Le président kazakh s'en est pris mardi à son puissant prédécesseur, pour la première fois après des émeutes sanglantes dans le pays et a annoncé le retrait imminent des troupes étrangères menées par la Russie, venues à la rescousse du régime en place.
Lors des troubles, des manifestants avaient scandé leur colère contre l'ancien dirigeant de 81 ans. Depuis, les rumeurs sur une fuite à l'étranger de M. Nazarbaïev se sont multipliées, mais les autorités kazakhes n'ont donné aucune information sur sa localisation.
Depuis le retrait de la présidence de Noursoultan Nazarbaïev en 2019, le pouvoir était de facto partagé entre lui et M. Tokaïev, son successeur désigné. Le clan de l'ex-chef de l'Etat contrôle encore des pans entiers de l'économie et du pouvoir. Signe de son importance, la capitale porte son prénom: Nur-Sultan.
Si les émeutes sont qualifiées d'agression "terroriste" étrangère par les autorités, les violences avaient éclaté après des manifestations contre la hausse des prix du carburant, sur fond de dégradation du niveau de vie et de corruption endémique dans cette ex-république soviétique.
Le président kazakh a estimé lundi que les assaillants avaient instrumentalisé le mécontentement de la population.
Dans ce contexte, M. Tokaïev a lancé une attaque frontale contre son mentor, M. Nazarbaïev, qui avait pris la tête du Kazakhstan soviétique en 1989 puis l'a dirigé de l'indépendance en 1991 à 2019.
"A cause du premier président, le Elbasy (Chef de la Nation, ndlr), une caste de sociétés très profitables, de gens très riches, est apparue dans le pays. Je pense que le temps est venu de payer un tribut au peuple", a affirmé M. Tokaïev.
Il veut donc que les élites qui "dans l'ombre" disposent "de fonds énormes" ainsi que les grandes entreprises approvisionnent un fonds dont bénéficiera la population.
Un des alliés de poids de M. Nazarbaïev, Karim Massimov, avait été arrêté samedi pour haute trahison après avoir été limogé de la tête des services secrets.
Les émeutes avaient conduit M. Tokaïev à appeler à la rescousse quelque 2.000 hommes d'une force militaire menée par la Russie.
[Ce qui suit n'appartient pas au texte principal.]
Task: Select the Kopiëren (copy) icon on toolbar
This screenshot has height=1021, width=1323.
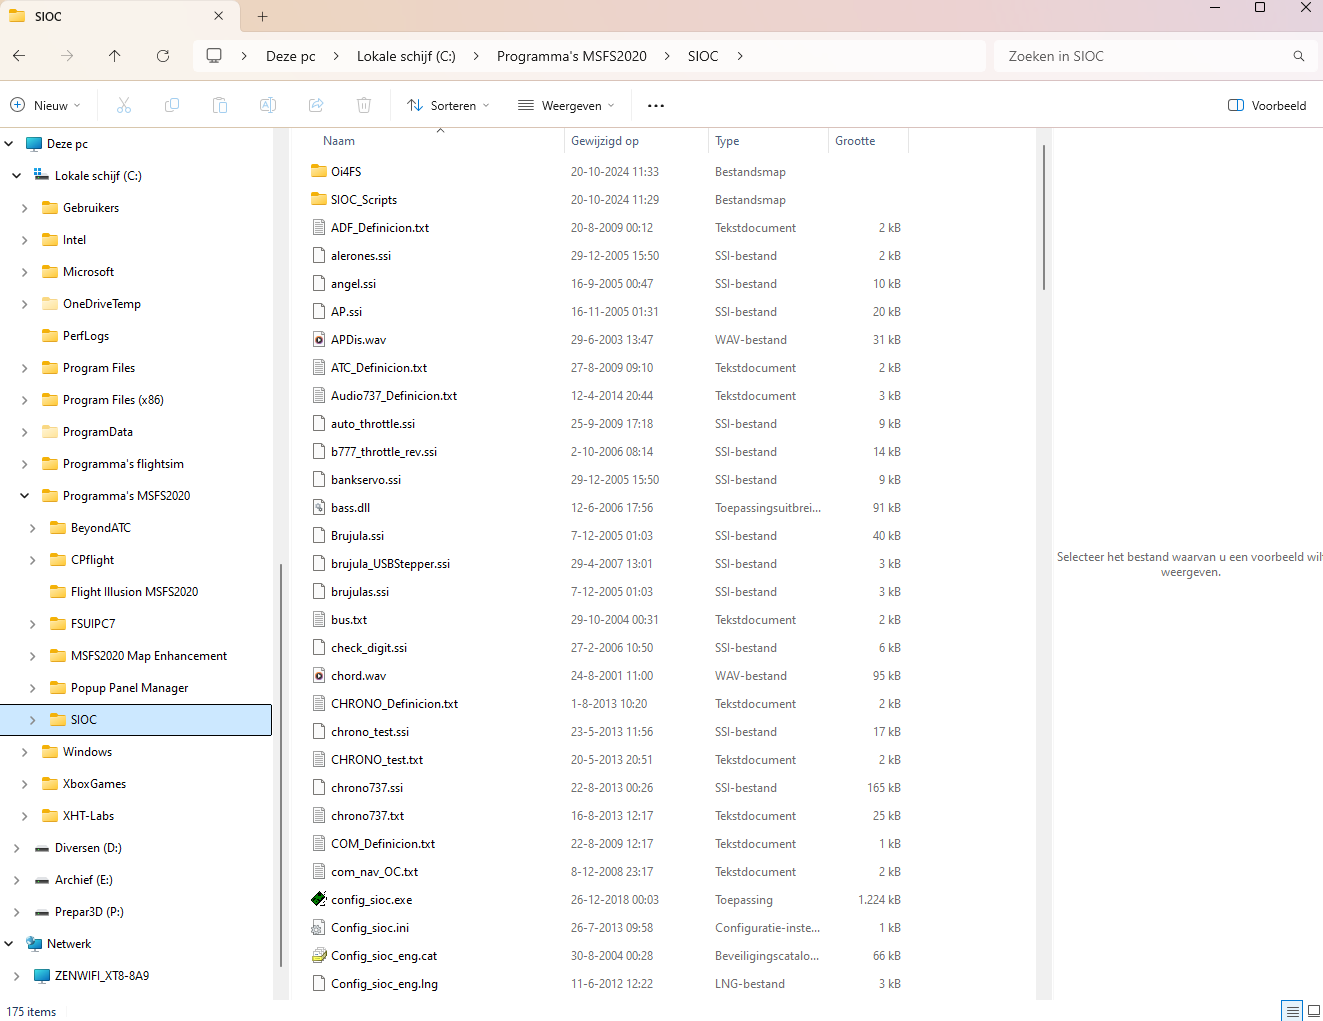Action: (x=171, y=104)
Selon lui, leur mission étant accomplie, leur retrait peut débuter cette semaine.
"La mission principale des forces de maintien de la paix (...) s'est terminée avec succès", a déclaré M. Tokaïev, "le retrait progressif du contingent unifié de l'OTSC débutera dans deux jours. Ce processus ne prendra pas plus de dix jours".
Ces soldats, principalement russes, ont été déployés dans le cadre d'une alliance militaire, l'Organisation du traité de sécurité collective (OTSC), alliance d'ex-républiques soviétiques sous la houlette de Moscou.
Le ministre russe de la Défense Sergueï Choïgou a indiqué de son côté mardi que le départ se ferait une fois la situation "totalement stabilisée" et "sur décision" des autorités kazakhes.
Lundi, le président russe Vladimir Poutine avait dit que les troupes étaient là "pour une période limitée".
A Almaty, de nombreux habitants avaient accueilli ce contingent avec soulagement. "Je salue la coopération avec la Russie", a affirmé à l'AFP Roza Mataïeva, une professeure de 45 ans. "Je pense qu'il n'y a pas de menace à notre souveraineté."
Les violences les plus graves ont eu lieu dans cette ville, la capitale économique, où de nombreux bâtiments publics ont été saccagés et des commerces pillés, tandis qu'émeutiers et forces kazakhes s'opposaient dans des affrontements armés.
Les députés kazakhes ont en outre confirmé mardi la nomination d'un nouveau Premier ministre, Alikhan Smaïlov, après la démission du gouvernement la semaine dernière dans une tentative de calmer les manifestants.
M. Smaïlov, 49 ans, ancien ministre des Finances, a aussi été un collaborateur de M. Nazarbaïev.